* _Exercise description_:
Filter the records below, keeping only lines with the string "header".

* _Supplied information_:
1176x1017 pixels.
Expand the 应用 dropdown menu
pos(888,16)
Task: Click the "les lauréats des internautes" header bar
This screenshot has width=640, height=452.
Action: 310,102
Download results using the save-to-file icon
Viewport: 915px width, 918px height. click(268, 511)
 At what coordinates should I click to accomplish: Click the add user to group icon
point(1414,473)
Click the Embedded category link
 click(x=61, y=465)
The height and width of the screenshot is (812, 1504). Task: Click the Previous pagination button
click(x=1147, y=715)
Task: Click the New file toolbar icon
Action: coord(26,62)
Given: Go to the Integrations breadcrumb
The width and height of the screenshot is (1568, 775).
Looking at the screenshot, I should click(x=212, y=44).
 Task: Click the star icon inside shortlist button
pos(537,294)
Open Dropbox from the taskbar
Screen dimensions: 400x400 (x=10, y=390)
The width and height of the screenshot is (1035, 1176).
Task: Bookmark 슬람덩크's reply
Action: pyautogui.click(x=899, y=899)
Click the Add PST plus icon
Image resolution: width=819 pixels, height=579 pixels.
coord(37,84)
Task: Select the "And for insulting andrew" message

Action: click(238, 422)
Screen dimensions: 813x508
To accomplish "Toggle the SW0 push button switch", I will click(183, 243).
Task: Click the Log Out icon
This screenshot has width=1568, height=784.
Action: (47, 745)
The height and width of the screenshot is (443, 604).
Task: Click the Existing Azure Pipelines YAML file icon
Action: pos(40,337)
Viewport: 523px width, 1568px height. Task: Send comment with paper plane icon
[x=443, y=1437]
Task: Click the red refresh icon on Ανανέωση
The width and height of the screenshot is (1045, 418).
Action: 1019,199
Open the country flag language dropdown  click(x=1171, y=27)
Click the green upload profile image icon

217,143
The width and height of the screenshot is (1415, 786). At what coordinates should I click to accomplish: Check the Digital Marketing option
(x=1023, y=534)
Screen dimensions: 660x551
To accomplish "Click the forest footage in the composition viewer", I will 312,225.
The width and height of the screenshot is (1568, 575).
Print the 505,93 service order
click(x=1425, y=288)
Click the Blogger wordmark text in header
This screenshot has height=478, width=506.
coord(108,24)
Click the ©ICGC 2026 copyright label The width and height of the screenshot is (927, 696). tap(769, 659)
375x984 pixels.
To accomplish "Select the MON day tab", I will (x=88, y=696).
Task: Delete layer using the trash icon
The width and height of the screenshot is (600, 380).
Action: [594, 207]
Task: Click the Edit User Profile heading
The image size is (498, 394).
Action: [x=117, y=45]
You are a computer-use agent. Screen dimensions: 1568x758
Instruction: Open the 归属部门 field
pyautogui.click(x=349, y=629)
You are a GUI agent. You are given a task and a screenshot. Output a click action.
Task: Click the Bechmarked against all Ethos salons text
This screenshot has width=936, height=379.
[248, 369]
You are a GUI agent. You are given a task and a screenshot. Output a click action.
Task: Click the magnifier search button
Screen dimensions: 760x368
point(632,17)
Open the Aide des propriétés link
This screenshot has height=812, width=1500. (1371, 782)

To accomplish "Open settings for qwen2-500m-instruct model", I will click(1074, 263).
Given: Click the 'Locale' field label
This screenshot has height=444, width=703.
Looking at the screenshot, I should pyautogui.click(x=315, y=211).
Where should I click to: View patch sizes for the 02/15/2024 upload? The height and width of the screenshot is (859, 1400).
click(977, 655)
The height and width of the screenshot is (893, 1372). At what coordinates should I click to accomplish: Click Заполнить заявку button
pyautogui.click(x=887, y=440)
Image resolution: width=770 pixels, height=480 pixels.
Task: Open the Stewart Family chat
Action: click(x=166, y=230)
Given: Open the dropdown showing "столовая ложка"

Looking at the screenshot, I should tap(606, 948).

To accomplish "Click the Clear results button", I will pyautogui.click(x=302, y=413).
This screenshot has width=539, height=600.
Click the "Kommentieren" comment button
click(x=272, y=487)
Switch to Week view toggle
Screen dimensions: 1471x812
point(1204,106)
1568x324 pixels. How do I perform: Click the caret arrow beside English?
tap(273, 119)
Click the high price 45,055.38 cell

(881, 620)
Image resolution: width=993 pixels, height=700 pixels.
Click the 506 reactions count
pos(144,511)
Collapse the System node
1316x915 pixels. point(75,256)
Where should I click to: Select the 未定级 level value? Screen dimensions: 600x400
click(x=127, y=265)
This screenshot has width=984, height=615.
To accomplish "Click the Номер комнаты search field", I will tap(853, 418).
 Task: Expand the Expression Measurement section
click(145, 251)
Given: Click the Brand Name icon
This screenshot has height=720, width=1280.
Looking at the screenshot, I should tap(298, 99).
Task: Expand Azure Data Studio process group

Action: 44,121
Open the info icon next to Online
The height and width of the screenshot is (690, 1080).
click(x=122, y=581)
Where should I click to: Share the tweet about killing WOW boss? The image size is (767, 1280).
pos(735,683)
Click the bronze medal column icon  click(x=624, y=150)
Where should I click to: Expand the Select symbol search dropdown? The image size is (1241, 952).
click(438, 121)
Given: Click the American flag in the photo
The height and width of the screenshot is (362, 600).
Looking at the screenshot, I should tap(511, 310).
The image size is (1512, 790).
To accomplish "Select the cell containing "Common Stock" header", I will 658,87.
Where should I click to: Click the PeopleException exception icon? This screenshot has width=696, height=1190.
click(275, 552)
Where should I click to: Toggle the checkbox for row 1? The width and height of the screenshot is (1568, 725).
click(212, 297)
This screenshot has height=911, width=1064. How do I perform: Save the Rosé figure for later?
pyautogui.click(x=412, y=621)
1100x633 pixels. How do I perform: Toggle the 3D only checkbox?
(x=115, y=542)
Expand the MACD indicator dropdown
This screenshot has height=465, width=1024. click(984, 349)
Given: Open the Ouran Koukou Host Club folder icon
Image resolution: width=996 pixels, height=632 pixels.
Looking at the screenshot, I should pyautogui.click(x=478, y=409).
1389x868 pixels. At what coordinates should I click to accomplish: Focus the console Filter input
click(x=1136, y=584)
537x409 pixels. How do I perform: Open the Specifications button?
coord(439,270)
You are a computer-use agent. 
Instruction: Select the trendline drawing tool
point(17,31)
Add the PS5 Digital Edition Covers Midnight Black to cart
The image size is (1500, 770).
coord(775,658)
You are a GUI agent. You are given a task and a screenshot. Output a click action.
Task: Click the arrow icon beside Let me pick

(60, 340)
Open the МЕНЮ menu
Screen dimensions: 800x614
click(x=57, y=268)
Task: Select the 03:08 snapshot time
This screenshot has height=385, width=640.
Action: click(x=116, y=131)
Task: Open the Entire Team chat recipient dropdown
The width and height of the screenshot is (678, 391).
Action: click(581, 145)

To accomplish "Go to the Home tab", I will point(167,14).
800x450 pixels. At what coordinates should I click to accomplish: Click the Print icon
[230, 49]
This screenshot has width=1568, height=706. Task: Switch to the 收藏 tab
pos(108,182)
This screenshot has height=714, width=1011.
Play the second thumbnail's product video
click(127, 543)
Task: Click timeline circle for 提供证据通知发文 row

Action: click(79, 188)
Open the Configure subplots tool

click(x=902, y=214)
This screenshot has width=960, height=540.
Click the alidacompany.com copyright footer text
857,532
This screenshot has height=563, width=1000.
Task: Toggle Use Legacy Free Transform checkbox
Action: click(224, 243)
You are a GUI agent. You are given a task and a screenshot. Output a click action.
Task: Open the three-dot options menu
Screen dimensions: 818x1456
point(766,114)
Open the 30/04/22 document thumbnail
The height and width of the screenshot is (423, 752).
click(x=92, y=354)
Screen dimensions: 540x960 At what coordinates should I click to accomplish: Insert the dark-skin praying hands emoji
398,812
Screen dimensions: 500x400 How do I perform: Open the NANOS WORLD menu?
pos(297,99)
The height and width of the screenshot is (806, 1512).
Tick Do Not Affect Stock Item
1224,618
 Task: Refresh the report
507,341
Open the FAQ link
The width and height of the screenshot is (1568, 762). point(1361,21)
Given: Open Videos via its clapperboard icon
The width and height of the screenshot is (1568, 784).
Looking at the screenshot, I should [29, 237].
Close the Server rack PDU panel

* _Solution to this problem_:
Task: Click the "les lauréats des internautes" header bar
Click the Blogger wordmark text in header
To accomplish "Select the cell containing "Common Stock" header", I will 658,87.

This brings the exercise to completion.